Tuon feula comme une chatte tombée dans l’eau et Mat soupira. Ce qu’on gagnait sur la balançoire, on le reperdait sur le manège de chevaux de bois…
Du coup, Mat passa une partie de la nuit à s’adonner à une activité qu’il abominait : le travail. Là, ça consista à creuser un grand trou pour enterrer les trois a’dam.
Il s’en chargea lui-même parce que Joline, étonnamment, voulait récupérer les artefacts.
À bien y réfléchir, ce n’était pas si étonnant. Ces a’dam étaient des ter’angreal, et la Tour Blanche aurait besoin de les étudier. Sans doute, mais elle devrait en trouver d’autres, voilà tout !

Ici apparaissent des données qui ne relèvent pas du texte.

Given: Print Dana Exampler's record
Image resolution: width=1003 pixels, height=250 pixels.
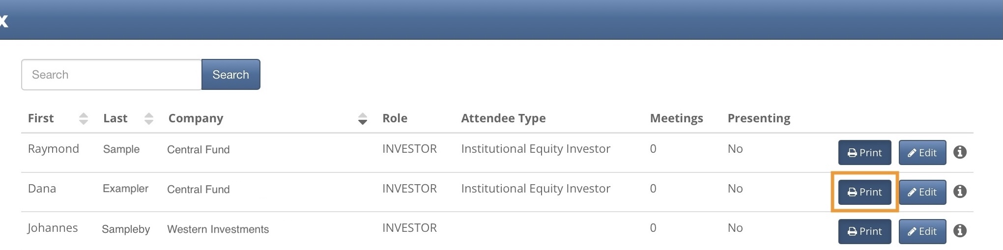Looking at the screenshot, I should click(864, 192).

S’il avait ordonné à un de ses Bras Rouges d’enfouir les artefacts, pas un ne les aurait remis à une sœur. Mais il avait préféré ne prendre aucun risque, histoire que ces objets ne viennent plus jamais semer le trouble.
Alors que le trou en était à hauteur de ses genoux, il commença à pleuvoir. Très vite, le jeune flambeur fut trempé comme une soupe et maculé de boue jusqu’à la taille.
Une fin idéale pour une nuit de rêve, avec en sus les dés qui roulaient dans sa tête.
10
Un village au Shiota
En apparence du moins, les jours suivants valurent un répit à Mat. Dans une robe d’équitation en soie bleue tenue par une large ceinture de cuir, Tuon chevaucha à ses côtés alors que la ménagerie avançait lentement vers le nord. Cerise sur le gâteau, elle agita les doigts quand Selucia fit mine de glisser sa monture entre les leurs.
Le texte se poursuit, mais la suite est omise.